EWA — pronounced “E-vah”, says co-founder and CEO Max Korneev — has been bootstrapped since being founded in 2018, and it’s been doing well on its own steam, with a current annual revenue run rate of $32.4 million, based on charging people along three tiers of usage. (The “freemium” part of the app is a three-day trial, but it also has an extensive presence on other social media channels like TikTok and Instagram, where it is essentially a content creator, with collectively millions of users learning languages informally from its posts. EWA English alone has more than 5 million followers.)

Korneev said the startup is now turning to outside funding now both to meet the growth demands it’s now facing as it scales, and also to hire more engineers to build out features that it has long wanted to have in the app, including more social elements, gamification hooks, and a wider set of languages, with the current list spanning English, Spanish, French, German and Italian.

The seed round includes participation from Day One Ventures, Elysium and angels, founders and executives from Semrush, Zynga, Niantic and Zynga. And from what we understand, EWA is already working on its Series A, a $30 million round that it will be raising at a $150 million valuation, with Softbank among the VCs talking to the startup. (I’ve reached out to Softbank for comment; Korneev declined to comment.)

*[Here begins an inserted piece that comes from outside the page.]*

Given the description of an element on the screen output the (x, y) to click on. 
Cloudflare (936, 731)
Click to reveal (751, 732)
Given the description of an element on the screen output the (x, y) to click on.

Duolingo, which is now publicly traded with a market cap today of about $3.4 billion, has stolen a march on the online language learning market in part by making its app very sticky: users log in daily to keep learning streaks going and to stay at the top of their leagues, and they link up with people on the app that they might also know in the real world, tapping into natural competitiveness and turning that into habitual behavior. 

EWA’s unique selling point up to now has been how it has harnessed the vast world of online media in aid of its purpose. Users of the app have options to learn by reading well-known books, or excerpts from popular films and TV — the idea being that their familiarity with plot lines will give them a head start in making out what people are saying. It then bolsters that knowledge with word games.

The approach appealed to me personally because it reminded me of how my family and I learned English when we first came to the U.S. from Russia. (And no, the coincidence that Korneev is also Russian was not lost on me.) Korneev said that this was an intentional choice the company made to try something different and more attuned to our modern times to bring in a different kind of language learner.

“If you look at the self-education apps space, a lot of them copy the dynamics of a classroom, and more specifically old methologies, but these are just not effective anymore,” he said, pointing out that Duolingo’s own research has found that on average less than 1% of people ever finish an online language course. “People want to be entertained. So when we ask our users, why do you use EWA, they answer, because it’s entertaining. We combine that entertainment with education.”

It seems that my family is not the only one that took the “native media” approach to learning languages: this was also how Korneev learned different languages while working in IT.

“A lot of startups are born out of pain, and this is how EWA started, too,” he said. “I ended up watching films with subtitles and reading books with vocabulary on the side,” he said. “I saw that others were doing this, too, and it was helping them move forward with a language.” He was taken enough with the idea that he quit his job in IT to see if he could turn his own language learning approach into a business. He teamed up with other co-founders Stepan Nikitin, Anton Aleshkevich, and Stas Morozov, and thus EWA was born.

The startup has a mass of developers based out of Russia but EWA itself is officially based in Singapore — something that Korneev said was very much intentional because it’s hard at the moment (understandably) for Russian startups to raise money from western investors. Korneev, in keeping with this moment in time and the Covid pandemic that has changed how many of us work, describes the team as a remote workforce, with he himself splitting time between Singapore, Budapest and Barcelona.